La prueba de no ser pederasta: ¿una medida necesaria y proporcionada?

El Decreto 1110/2015, de 11 de diciembre, ha dispuesto la creación, en un plazo de dos meses, de un Registro central de delincuentes sexuales.

Josep Tamarit Sumalla,
Catedrático de Derecho Penal de la Universitat Oberta de Catalunya y de la Universidad de Lleida


Esta norma desarrolla lo previsto en la Ley 26/2015, de protección jurídica del menor, cuyo artículo 13 exige que las personas que deben realizar profesiones o actividades que supongan contacto habitual con menores deben acreditar que no han sido condenados por delitos sexuales, mediante la aportación de una certificación negativa de antecedentes. Este precepto legal se basa en una obligación impuesta a los Estados miembros por la Directiva europea 93/2011. Con tal exigencia burocrática, España ha optado por uno de los posibles modos de dar cumplimiento a la norma europea. Menos diligentes y sobre todo menos acertadas, han estado las instituciones españolas a la hora de implantar o apoyar programas de prevención del abuso sexual basados ​​en criterios científicos sólidos.

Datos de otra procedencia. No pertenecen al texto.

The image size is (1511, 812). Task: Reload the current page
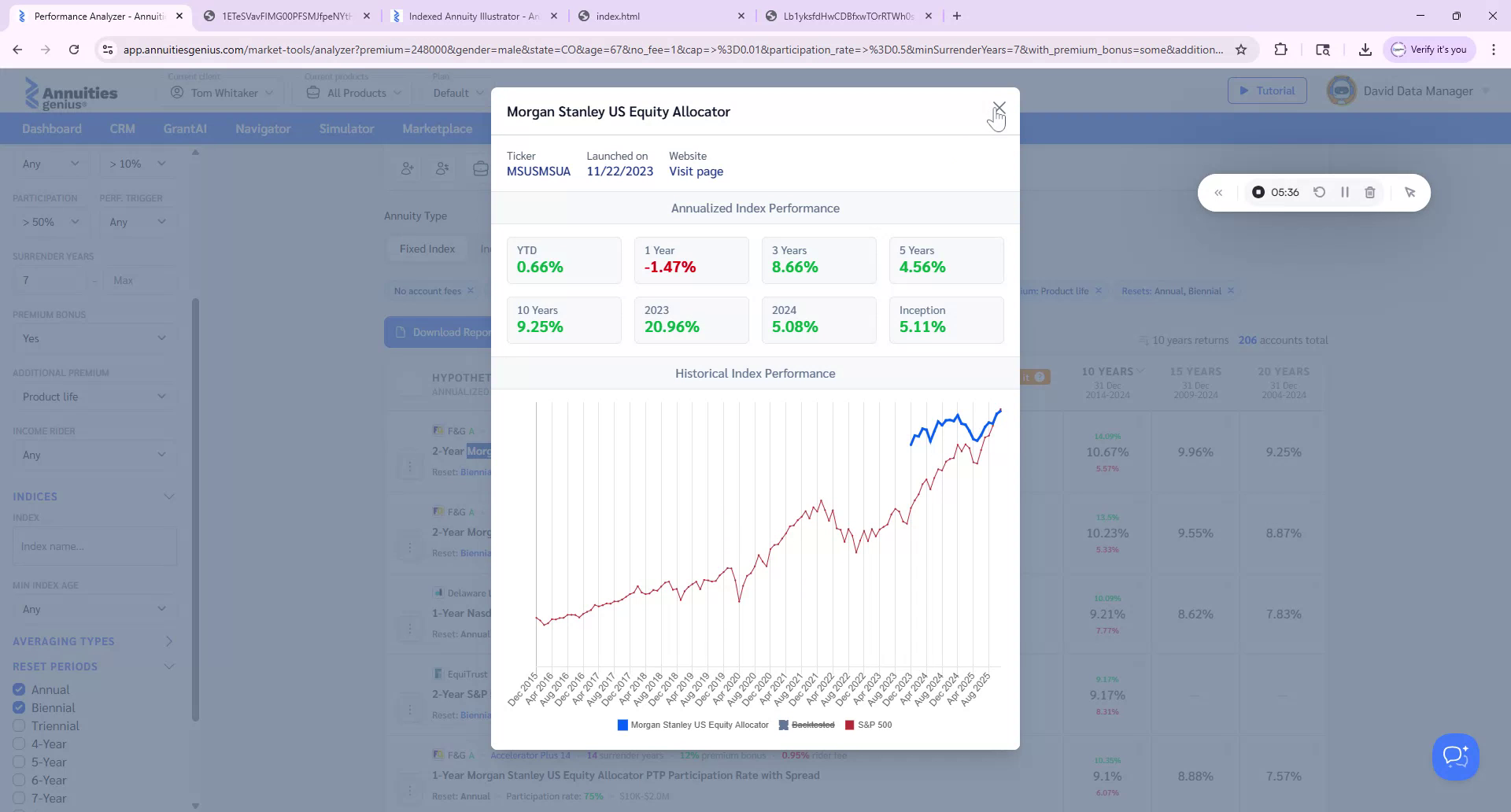click(74, 50)
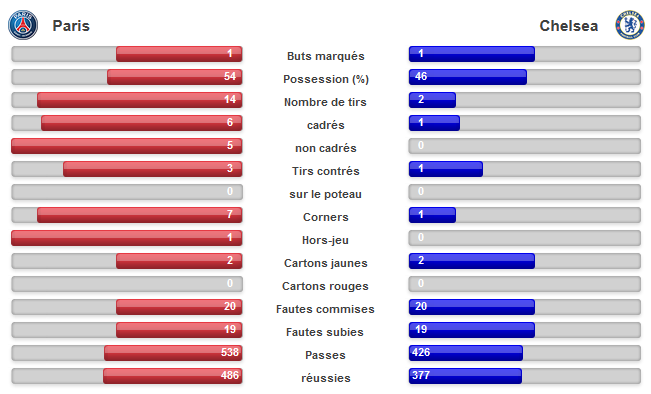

El registro no estará activo hasta el mes de marzo y de modo transitorio la Ley prevé que se aporte una certificación del Registro central de antecedentes penales. Algunas instituciones y empresas ya han solicitado el certificado a quienes pretenden acceder a un puesto de trabajo, lo cual ha generado incomodidades a muchos ciudadanos que han tenido que soportar largas colas para poder resolver ante la Administración un problema que ella misma ha generado. La saturación ha provocado finalmente que el Ministerio de Justicia haya alargado el plazo y que se busquen otras soluciones para sortear esta traba burocrática.

Intimidad y derecho al olvido

Ante esta situación, debemos preguntarnos por la legitimidad de una norma que exige a los ciudadanos una prueba documental de no haber sido condenados por delitos sexuales. Sindicatos y otras asociaciones y profesionales han denunciado que con ello se vulnera la intimidad de los trabajadores y el derecho al olvido. Para responder a la pregunta habrá que analizar la adecuación de la norma a los cánones de necesidad y proporcionalidad. Una evaluación rigurosa de la necesidad de tan antipática medida requiere indagar en el conocimiento que tiene la comunidad científica sobre el abuso sexual infantil, que es lo que la norma trata de prevenir. Diversos elementos apuntan a que tras la obligación de aportar el certificado de antecedentes, más que una auténtica utilidad preventiva late un pánico moral derivado de una visión estereotipada de la delincuencia sexual. Los estudios criminológicos muestran que el abuso sexual afecta a un número muy alto de personas, más de lo que muestran las cifras oficiales, pero también que el abusador es en la mayor parte de casos una persona del entorno familiar del menor. También sabemos que los delincuentes sexuales no son los más resistentes al tratamiento penitenciario y que en España, como en otros países, hay programas que han aportado buenos resultados en la reducción de la reincidencia. Por otra parte, en países donde se han implantado sistemas de acceso de la población a los antecedentes delictivos no se ha probado que hayan tenido efectos en la reducción de la delincuencia. Ello se explica si se repara en el hecho de que la mayor parte de personas juzgadas por delitos sexuales no habían sido anteriormente condenadas.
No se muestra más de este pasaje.